Aunque la caza necesita una jerarquía entre cazador y presa, ésta no debe ser tan grande que aquel capture sin esfuerzo. Y ahí está la autodisciplina del deportista. Nos hemos distanciado del animal en cuanto a medios para cazar, y por otro lado, hemos perdido instintos y silvestrismo a medida que avanzaba la civilización; pero como la diferencia era aún muy grande a nuestro favor, los cazadores regulamos ese desnivel para aminorarle, y nos aseguramos el inconveniente suficiente como para que el lance nos satisfaga.
Algunos cazadores siempre hemos tenido muy claro que la caza maneja un patrimonio natural, que es un bien escaso, propiedad de la colectividad, y que, por lo tanto, legal y moralmente tiene que utilizarse por procedimientos que garanticen el aprovechamiento sostenible que haga posible su disfrute por las generaciones venideras. Para este buen fin las prácticas cinegéticas deben desarrollarse atendiendo a las siguientes recomendaciones. Debe primar un espíritu deportivo donde prime la calidad y dificultad del lance sobre la cantidad de la percha. Tiene que adaptarse a la normativa legal existente en las siguientes premisas: qué, cuándo, cómo, cuánto y dónde, debe cazarse. Debe ejercitarse bajo el control de una planificación técnica que asegure el mantenimiento sostenido de especies y ecosistemas y tiene que practicarse con espíritu de solidaridad hacia el medio y con cualquier especie, cinegética o no, que lo requiera.

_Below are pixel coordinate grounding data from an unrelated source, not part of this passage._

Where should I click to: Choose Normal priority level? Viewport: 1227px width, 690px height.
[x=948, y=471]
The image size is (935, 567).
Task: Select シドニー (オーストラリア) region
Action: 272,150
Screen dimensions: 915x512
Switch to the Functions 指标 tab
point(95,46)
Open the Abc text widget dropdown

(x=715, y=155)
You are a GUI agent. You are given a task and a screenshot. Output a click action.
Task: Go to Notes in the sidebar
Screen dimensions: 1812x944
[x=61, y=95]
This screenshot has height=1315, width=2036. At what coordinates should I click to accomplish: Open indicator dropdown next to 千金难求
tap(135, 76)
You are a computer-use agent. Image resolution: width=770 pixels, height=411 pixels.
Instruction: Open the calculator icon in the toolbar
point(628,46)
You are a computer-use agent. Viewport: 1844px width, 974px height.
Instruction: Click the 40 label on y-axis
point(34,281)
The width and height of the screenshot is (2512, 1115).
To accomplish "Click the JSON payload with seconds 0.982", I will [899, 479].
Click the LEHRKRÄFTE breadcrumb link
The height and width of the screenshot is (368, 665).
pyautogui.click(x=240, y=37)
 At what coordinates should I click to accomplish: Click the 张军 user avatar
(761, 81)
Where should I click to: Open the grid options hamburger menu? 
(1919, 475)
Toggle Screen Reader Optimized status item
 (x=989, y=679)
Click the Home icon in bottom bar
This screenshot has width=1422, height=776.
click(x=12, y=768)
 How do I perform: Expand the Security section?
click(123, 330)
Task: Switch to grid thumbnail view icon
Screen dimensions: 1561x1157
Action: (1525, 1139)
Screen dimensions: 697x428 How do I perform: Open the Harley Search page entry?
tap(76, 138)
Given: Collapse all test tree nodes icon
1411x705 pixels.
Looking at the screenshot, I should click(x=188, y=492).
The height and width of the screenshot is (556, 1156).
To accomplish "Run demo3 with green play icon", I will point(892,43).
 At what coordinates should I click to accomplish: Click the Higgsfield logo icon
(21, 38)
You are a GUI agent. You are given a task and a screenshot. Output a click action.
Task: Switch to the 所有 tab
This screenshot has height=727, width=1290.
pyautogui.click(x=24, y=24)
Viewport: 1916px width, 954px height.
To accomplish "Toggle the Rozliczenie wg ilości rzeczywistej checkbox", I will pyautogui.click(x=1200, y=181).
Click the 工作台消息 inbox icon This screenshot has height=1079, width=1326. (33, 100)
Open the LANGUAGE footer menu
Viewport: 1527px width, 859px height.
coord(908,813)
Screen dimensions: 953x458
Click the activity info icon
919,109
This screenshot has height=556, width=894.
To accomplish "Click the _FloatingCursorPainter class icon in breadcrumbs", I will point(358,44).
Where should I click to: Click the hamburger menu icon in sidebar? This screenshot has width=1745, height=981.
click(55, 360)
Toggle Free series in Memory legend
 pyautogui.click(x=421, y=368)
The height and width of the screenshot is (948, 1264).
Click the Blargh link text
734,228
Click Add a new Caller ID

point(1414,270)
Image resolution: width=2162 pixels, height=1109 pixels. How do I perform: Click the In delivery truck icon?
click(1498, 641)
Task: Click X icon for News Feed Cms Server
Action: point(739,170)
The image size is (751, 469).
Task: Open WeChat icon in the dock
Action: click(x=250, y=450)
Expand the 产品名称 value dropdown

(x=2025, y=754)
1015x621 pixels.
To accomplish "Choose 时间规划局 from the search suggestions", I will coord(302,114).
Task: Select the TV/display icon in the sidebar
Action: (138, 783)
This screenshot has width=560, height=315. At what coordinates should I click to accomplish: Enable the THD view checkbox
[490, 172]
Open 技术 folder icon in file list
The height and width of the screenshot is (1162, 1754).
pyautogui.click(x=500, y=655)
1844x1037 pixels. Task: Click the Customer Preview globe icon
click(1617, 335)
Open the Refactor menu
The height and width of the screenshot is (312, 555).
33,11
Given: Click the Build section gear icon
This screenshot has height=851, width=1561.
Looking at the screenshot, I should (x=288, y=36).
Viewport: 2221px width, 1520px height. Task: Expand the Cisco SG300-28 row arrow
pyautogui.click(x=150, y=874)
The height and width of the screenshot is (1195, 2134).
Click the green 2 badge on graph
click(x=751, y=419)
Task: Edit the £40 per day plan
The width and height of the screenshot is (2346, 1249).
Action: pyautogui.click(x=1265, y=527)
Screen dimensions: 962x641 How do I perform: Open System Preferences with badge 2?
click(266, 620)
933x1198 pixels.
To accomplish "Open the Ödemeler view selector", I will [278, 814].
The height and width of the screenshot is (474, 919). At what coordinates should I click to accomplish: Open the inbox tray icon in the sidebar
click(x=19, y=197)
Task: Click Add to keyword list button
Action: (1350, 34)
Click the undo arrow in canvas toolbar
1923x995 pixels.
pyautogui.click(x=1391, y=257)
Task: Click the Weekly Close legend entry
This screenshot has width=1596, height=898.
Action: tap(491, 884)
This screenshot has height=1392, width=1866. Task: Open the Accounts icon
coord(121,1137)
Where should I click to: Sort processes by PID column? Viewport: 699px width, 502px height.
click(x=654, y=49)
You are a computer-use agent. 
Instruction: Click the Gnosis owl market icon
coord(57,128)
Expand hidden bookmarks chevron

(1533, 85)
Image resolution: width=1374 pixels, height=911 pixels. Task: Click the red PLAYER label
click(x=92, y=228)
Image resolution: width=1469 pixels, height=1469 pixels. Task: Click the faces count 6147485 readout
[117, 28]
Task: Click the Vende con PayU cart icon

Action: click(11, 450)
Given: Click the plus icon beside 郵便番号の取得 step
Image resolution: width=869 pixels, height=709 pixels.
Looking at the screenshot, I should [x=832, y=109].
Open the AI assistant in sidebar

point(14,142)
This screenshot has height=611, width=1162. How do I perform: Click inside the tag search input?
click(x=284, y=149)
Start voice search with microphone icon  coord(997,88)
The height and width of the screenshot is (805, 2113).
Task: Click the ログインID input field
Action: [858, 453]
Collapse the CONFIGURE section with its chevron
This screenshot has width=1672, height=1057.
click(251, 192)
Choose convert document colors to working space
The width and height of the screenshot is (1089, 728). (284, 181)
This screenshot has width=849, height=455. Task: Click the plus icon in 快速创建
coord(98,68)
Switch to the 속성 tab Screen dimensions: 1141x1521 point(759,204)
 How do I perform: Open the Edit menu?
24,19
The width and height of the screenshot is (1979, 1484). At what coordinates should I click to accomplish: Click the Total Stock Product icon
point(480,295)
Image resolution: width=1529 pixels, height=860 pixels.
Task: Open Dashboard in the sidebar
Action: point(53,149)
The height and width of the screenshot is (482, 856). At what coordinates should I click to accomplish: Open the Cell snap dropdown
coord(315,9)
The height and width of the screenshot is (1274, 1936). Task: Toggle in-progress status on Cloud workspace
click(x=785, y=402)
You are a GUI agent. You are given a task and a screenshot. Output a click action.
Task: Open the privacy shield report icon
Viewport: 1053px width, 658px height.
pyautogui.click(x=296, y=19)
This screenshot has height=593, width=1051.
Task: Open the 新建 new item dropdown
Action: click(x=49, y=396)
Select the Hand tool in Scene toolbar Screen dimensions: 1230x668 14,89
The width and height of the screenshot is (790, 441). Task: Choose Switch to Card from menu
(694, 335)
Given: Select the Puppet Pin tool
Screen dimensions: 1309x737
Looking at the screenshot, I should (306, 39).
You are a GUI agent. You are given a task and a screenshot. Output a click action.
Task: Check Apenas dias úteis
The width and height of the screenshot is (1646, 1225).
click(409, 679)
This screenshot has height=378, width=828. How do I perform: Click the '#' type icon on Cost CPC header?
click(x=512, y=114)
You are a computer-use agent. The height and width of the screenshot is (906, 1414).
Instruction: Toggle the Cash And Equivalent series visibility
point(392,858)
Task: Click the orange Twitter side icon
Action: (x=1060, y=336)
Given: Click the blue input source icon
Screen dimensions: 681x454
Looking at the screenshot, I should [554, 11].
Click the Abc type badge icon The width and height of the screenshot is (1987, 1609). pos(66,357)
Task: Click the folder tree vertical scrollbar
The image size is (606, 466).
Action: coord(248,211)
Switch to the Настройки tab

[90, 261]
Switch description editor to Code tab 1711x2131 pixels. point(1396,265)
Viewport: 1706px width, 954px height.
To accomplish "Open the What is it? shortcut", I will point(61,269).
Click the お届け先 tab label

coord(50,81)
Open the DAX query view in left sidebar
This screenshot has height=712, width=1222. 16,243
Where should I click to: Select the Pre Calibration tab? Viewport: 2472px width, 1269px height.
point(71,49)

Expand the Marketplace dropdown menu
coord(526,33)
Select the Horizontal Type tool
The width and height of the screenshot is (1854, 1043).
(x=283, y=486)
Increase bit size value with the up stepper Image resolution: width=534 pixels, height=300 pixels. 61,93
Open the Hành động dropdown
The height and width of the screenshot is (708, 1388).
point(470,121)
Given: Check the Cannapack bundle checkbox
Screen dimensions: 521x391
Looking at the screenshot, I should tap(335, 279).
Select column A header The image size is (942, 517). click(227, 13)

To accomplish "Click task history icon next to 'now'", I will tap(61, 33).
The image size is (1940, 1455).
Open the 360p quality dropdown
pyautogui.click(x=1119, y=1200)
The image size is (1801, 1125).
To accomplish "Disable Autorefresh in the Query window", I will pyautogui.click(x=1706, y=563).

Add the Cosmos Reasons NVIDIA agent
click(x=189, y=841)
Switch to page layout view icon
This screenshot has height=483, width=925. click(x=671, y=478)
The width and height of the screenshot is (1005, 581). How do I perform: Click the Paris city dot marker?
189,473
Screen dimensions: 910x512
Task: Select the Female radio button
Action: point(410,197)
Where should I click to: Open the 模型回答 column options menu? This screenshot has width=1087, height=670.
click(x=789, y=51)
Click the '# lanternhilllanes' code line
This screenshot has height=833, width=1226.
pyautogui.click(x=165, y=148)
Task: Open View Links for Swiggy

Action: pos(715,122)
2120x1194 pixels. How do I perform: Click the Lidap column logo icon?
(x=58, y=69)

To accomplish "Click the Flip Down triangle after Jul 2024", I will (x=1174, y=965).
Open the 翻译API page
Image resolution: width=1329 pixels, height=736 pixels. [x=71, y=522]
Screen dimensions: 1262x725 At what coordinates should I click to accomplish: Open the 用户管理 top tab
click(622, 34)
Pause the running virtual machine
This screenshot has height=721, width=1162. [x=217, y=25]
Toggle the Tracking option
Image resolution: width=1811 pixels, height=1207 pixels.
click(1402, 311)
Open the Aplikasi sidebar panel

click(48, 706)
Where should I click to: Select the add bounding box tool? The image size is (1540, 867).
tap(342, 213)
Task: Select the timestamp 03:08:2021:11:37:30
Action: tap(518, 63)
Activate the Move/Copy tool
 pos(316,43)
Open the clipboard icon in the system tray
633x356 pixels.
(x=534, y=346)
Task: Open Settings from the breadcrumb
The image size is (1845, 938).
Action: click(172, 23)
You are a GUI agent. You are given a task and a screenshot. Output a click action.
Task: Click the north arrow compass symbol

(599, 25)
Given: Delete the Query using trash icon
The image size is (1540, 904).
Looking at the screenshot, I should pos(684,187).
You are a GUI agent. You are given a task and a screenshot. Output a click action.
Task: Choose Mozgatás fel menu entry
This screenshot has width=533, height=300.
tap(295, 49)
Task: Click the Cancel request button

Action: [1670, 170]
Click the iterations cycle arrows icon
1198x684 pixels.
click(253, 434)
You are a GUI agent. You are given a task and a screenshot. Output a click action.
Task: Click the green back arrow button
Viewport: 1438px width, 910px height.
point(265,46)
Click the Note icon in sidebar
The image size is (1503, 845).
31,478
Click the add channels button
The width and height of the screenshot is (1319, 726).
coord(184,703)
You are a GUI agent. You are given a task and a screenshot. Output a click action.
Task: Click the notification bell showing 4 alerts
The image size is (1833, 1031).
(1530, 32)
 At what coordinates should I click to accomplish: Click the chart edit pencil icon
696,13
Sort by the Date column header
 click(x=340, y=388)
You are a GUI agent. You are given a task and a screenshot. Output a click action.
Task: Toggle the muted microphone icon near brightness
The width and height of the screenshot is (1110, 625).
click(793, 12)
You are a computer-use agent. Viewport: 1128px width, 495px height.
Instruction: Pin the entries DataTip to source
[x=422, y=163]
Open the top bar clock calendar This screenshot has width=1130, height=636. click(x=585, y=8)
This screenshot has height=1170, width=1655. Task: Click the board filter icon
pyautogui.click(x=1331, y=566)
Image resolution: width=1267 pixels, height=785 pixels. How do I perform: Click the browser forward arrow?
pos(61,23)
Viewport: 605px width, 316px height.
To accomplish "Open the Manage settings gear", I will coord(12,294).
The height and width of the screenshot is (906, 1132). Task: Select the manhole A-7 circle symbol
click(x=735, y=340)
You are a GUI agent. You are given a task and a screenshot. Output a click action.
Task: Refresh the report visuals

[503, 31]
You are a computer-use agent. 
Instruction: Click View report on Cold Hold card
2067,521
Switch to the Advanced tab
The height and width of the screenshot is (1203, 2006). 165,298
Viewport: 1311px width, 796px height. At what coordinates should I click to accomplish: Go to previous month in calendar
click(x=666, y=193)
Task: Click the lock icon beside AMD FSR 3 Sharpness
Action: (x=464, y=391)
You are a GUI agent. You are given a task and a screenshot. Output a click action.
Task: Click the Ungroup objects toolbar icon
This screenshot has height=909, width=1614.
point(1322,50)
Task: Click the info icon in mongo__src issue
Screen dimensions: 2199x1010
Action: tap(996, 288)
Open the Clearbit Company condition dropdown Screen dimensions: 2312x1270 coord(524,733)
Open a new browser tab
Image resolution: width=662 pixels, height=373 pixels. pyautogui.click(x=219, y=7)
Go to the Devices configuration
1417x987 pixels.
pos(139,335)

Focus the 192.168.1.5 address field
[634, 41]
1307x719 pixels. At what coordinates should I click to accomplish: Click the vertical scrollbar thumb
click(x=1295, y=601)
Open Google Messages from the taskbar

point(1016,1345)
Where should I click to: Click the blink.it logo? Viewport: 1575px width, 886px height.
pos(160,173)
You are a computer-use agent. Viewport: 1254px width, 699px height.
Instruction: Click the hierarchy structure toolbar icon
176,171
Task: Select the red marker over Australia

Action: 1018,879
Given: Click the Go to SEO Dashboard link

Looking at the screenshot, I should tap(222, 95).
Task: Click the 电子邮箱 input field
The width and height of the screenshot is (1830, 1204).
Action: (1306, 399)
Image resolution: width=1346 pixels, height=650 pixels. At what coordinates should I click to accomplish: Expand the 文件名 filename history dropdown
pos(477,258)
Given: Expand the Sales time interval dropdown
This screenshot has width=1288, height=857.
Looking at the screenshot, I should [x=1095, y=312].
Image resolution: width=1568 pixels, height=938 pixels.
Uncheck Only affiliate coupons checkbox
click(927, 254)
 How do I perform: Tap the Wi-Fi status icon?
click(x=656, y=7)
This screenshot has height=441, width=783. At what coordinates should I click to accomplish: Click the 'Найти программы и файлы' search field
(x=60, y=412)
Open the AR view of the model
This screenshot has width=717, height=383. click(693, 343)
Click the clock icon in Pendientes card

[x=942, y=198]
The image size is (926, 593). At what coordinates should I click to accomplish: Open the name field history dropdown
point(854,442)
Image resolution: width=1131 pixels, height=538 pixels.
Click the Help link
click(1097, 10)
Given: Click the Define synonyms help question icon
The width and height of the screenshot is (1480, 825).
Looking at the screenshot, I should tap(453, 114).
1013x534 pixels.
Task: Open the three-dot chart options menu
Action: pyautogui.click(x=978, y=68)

Para que la acción cinegética se considera ortodoxa y dentro del código de buena conducta del cazador, cada una de estas dos modalidades requiere unas normas rígidas de actuación. Desde la Federación Española de Caza estoy elaborando una relación de recomendaciones en ese sentido que, una vez consensuadas, entrarán a formar parte del catálogo de buenas prácticas cinegéticas que intenta promocionar el patronato Fungesma.